Scopist: Building a Skill Ladder into Crowd Transcription
Jeffrey P. Bigham, Kristin Williams, Nila Banerjee, John Zimmerman · 2017 · Proceedings of the 14th International Web for All Conference (W4A) · doi:10.1145/3058555.3058562
Summary
This paper introduces Scopist, a JavaScript application designed to teach crowd workers stenotype — a chording-based text entry method used by professional real-time captioners — while they perform audio transcription microtasks. The research addresses a fundamental problem in crowd work platforms: while traditional employment provides skill ladders (progressive opportunities to acquire new skills leading to advancement), crowd transcription work typically does not. Audio transcription is one of the most common tasks on platforms like Amazon Mechanical Turk, comprising 26% of all microtasks, yet workers earn only $0.01-0.02 per sentence with no path to advancement. In contrast, professional real-time captioners using stenotype can earn up to $300 per hour, but learning stenotype traditionally requires 1-3 years of dedicated training.

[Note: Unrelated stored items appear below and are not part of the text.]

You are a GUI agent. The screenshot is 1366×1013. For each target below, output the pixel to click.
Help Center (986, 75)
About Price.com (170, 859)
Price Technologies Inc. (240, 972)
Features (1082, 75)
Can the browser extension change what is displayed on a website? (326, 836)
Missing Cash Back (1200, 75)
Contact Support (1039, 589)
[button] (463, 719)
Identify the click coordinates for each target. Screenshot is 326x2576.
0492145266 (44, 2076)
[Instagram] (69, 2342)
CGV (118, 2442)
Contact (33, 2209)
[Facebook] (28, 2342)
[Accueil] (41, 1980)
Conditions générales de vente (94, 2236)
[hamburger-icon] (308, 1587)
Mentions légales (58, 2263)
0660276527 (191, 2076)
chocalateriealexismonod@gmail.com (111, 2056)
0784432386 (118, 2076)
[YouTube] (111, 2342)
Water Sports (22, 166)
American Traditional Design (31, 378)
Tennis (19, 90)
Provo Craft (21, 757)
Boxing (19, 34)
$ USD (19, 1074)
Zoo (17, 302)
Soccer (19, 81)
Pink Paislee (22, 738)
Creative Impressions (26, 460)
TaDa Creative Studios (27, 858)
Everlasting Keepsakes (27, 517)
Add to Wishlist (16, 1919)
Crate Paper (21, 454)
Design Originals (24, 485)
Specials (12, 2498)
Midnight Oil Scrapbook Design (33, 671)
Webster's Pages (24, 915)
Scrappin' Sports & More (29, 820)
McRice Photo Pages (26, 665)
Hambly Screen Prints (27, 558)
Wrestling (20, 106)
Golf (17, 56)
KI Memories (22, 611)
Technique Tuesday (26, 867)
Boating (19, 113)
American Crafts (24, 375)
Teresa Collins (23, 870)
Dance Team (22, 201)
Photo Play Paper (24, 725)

Scopist bridges this gap by introducing stenotype chords one at a time during regular transcription microtasks, allowing workers to gradually incorporate chording into their touch-typing workflow. The system uses an algorithm that intercepts keyboard events and distinguishes between touch-typing and stenotype input, accepting both as valid entries. Scopist maps stenotype chords to a standard QWERTY keyboard using the Open Steno Project dictionaries, and provides visual guidance through an on-screen keyboard showing which keys to press for each chord. The tool is built as an in-browser application on Express/Node.js, designed to integrate seamlessly into existing crowdsourcing platforms.
Key findings
Three crowd studies were conducted using Amazon Mechanical Turk. Study 1 (150 crowdworkers) demonstrated that Scopist can distinguish touch-typing from stenotype input with 94% accuracy — only 9 of 150 collected keysets contained errors. Studies 2 and 3 (20 and 30 participants respectively) examined the impact of learning a new chord on transcription performance. Results showed a significant learning cost: in the text transcription study, workers completed tasks faster in the baseline condition (M=30.0s) than the chording condition (M=36.8s), used more backspace corrections with chording (M=7.0 vs M=4.9), and pressed more total keys (M=175.2 vs M=167.4). The audio transcription study showed even greater performance costs, with baseline completion at M=53.4s versus M=80.0s for chording. All differences were statistically significant (p<0.025). These results confirm that learning a new skill during work imposes a short-term performance cost, consistent with prior research on keyboard shortcut adoption. However, this initial slowdown is expected to diminish as workers develop muscle memory, and the long-term efficiency gains from stenotype (200-300 WPM versus 90 WPM touch-typing) represent a substantial career advancement opportunity. The researchers designed an improved UI based on established principles for learning keyboard shortcuts: maintaining visibility of chord mappings, supporting physical rehearsal, leveraging spatial memory through visual cues, and ensuring stable shortcuts.
Relevance
This research sits at the intersection of accessibility and labour economics in a way that benefits both communities. For people who are deaf or hard of hearing, the availability of real-time captioning is critical for accessing live events, education, and workplace communication — yet there is a chronic shortage of qualified captioners. By creating a pathway from low-skilled crowd transcription to professional real-time captioning, Scopist could help address this supply gap. The skill ladder concept also has broader implications for crowd work design: rather than treating microtasks as dead-end labour, platforms could be designed to progressively build workers' capabilities toward valuable accessibility careers including captioning, audio description, and image description. The honest acknowledgment that learning on the job imposes performance costs is important for platform designers — workers need information about predicted long-term gains to make informed decisions about investing effort in skill development. The open-source approach using the Open Steno Project makes this work accessible to the broader community.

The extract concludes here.